During the meeting, the decision was called a “ten-year moment” — a moment the county would look back on as significant in 10 years.
The move came despite public comment asserting that the county was spending money on land no one else would want.
The property comes with a $200,000 price tag, $20,000 of which will come from Archuleta County coffers.
The purchase of the 28.68-acre parcel, Archuleta County staff said, will solve ongoing easement problems at the airport, with the property being a triangle of land located between the runway and taxiway.
At Tuesday’s meeting, Kate Alfred, airport manager, said the easement has been a problem for more than 12 years, with the property to be purchased planned as a buffer property that will not be developed.
The purchase of the property first came up in discussions with the county around November 2012, Todd Starr, county attorney and interim county administrator, indicated prior to the meeting. Starr recently held two executive sessions with the BoCC to discuss the land acquisition.
A tentative purchase agreement with the seller, Do Over Enterprises, was also in place prior to the BoCC decision on the purchase.
The $200,000 purchase price of the property is based on a December 2012 appraisal.

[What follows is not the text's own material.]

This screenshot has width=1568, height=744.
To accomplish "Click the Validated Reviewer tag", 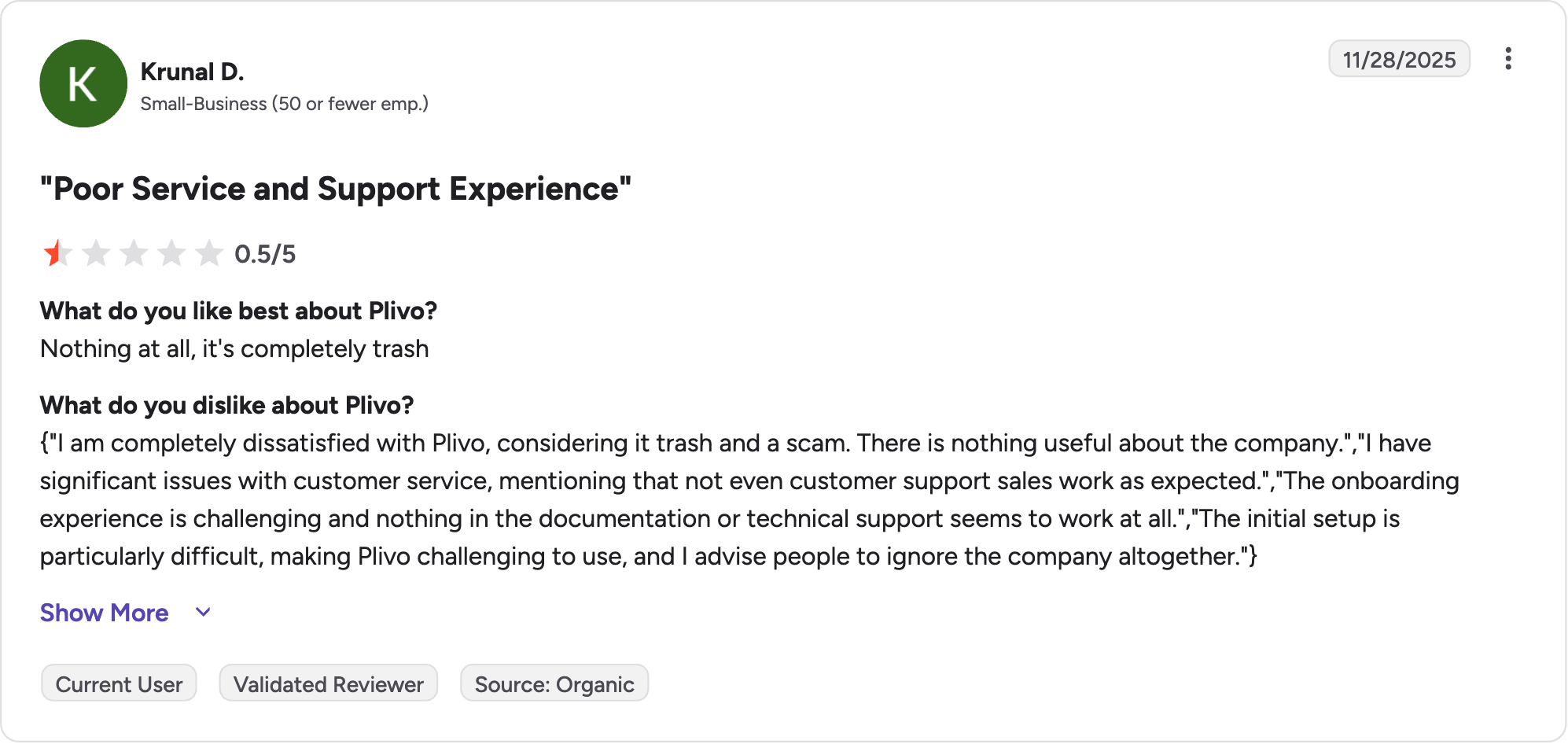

Despite the $200,000 purchase price and declining property tax revenues creating significant financial strain for the county, the BoCC members indicated they view the purchase as a good opportunity and that the county will not pay the full purchase price from its own coffers, with a grant already secured.

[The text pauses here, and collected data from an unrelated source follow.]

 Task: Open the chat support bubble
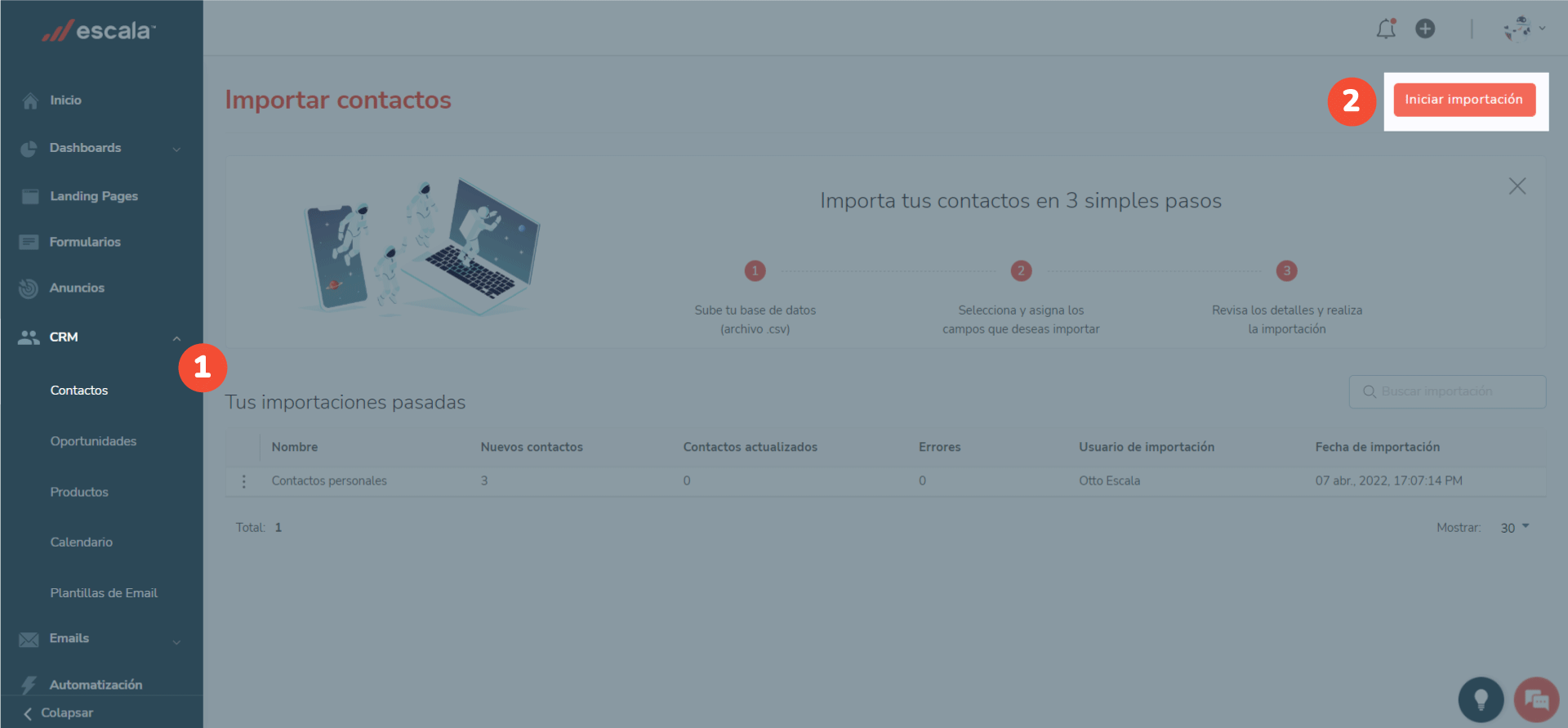click(x=1536, y=699)
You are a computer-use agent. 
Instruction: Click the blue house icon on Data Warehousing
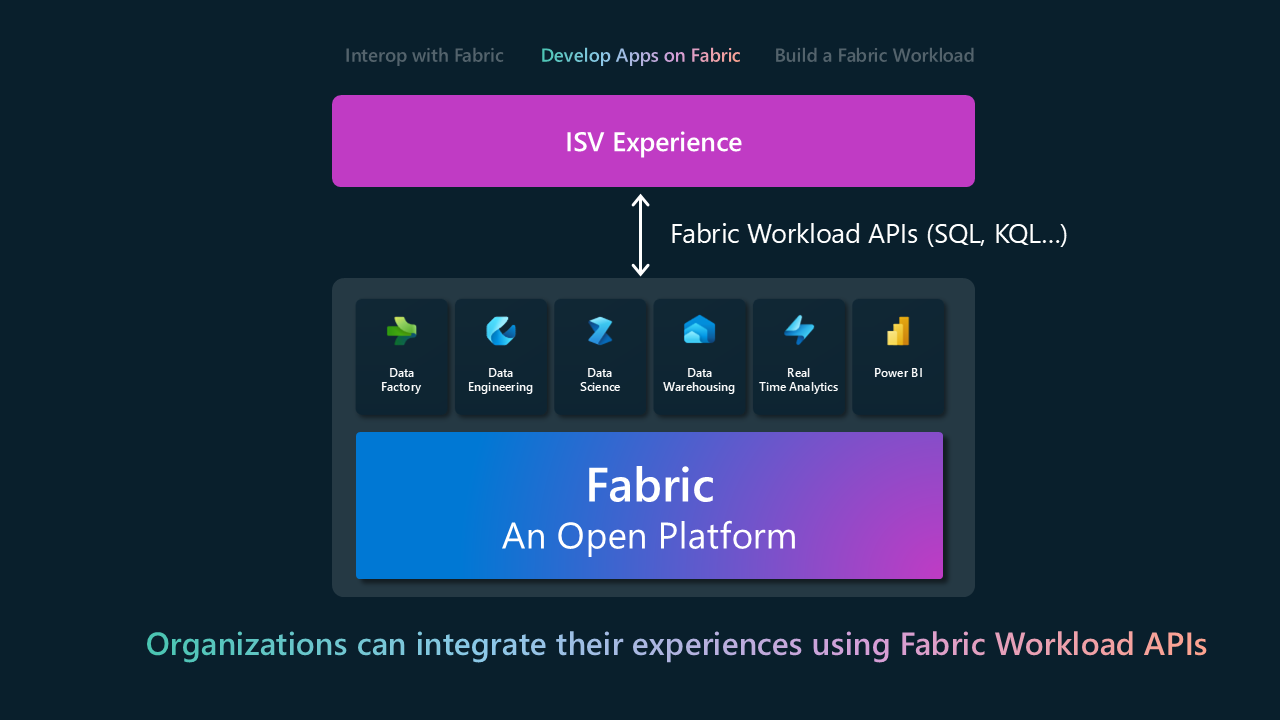(x=699, y=331)
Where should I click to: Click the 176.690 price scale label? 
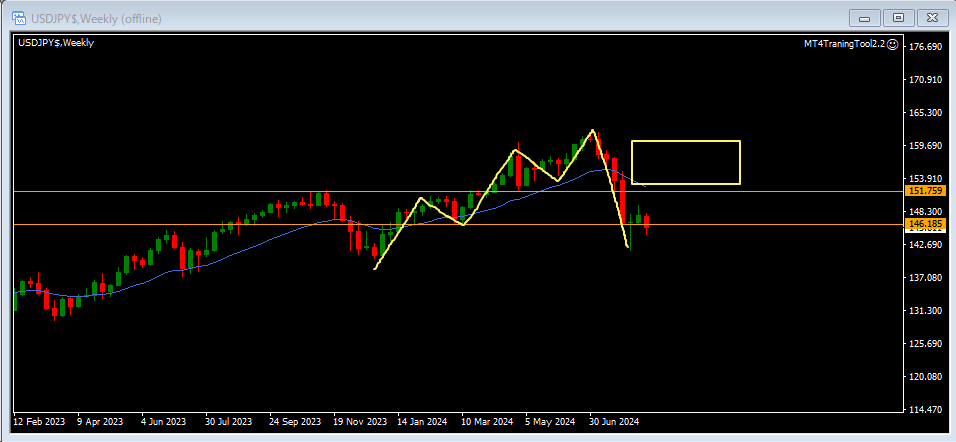click(x=924, y=47)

The vast majority of the purchase will be funded through a Colorado Department of Transportation Aeronautical grant, with Archuleta County paying $20,000 of the cost as a match.
The board, however, has yet to formally accept that grant, with Starr anticipating that will happen in the coming weeks.

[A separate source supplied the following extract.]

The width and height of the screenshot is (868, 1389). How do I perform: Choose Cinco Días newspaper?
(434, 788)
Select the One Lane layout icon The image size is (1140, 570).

Starr anticipated the county will close on the property in March.
At the meeting, the commissioners voiced their approval for the move, with Steve Wadley expressing he was glad the county could take care of the problem and Clifford Lucero calling it a, “good opportunity for Archuleta County and the Archuleta County airport.”
But members of the public in attendance at the meeting were not as keen on the idea.
With the session opened to public comment, the first member of the public to speak declined to give his name, asking if the 90 percent paid by grant funding had been secured, but the man left the meeting before an answer was given.
Next up, Jim Sawicki posed the question of who, other than the county, would want to purchase that land.
When told by Lucero that the question could not be discussed, Sawicki asked, “Why not?”
Starr said there were others interested in purchasing the property, perhaps as a location for hangars, but the purchase by another party would create additional problems with the FAA.
“The taxpayers of this county are sick of these matching grants,” Sawicki said, adding that no one would be able to insure any buildings on the property and indicating that problems would sort themselves out. “I am, personally, sick and tired of these stupid matching grants.”
Lucero noted that the BoCC answers to all constituents, not just Sawicki.
Dennis Spencer was the next to speak, asking if there were any strings attached to the grant.
Alfred responded that there were not, adding that the FAA looks favorably upon airports having buffer property.
Alfred also noted that the grant from CDOT Aeronautical is funded through sales tax levied on airport fuel.
Lucero then noted that the board and staff went through, “difficult negotiations,” and Commissioner Michael Whiting added that, while he was in favor of the deal, Sawicki’s comments should be taken into account.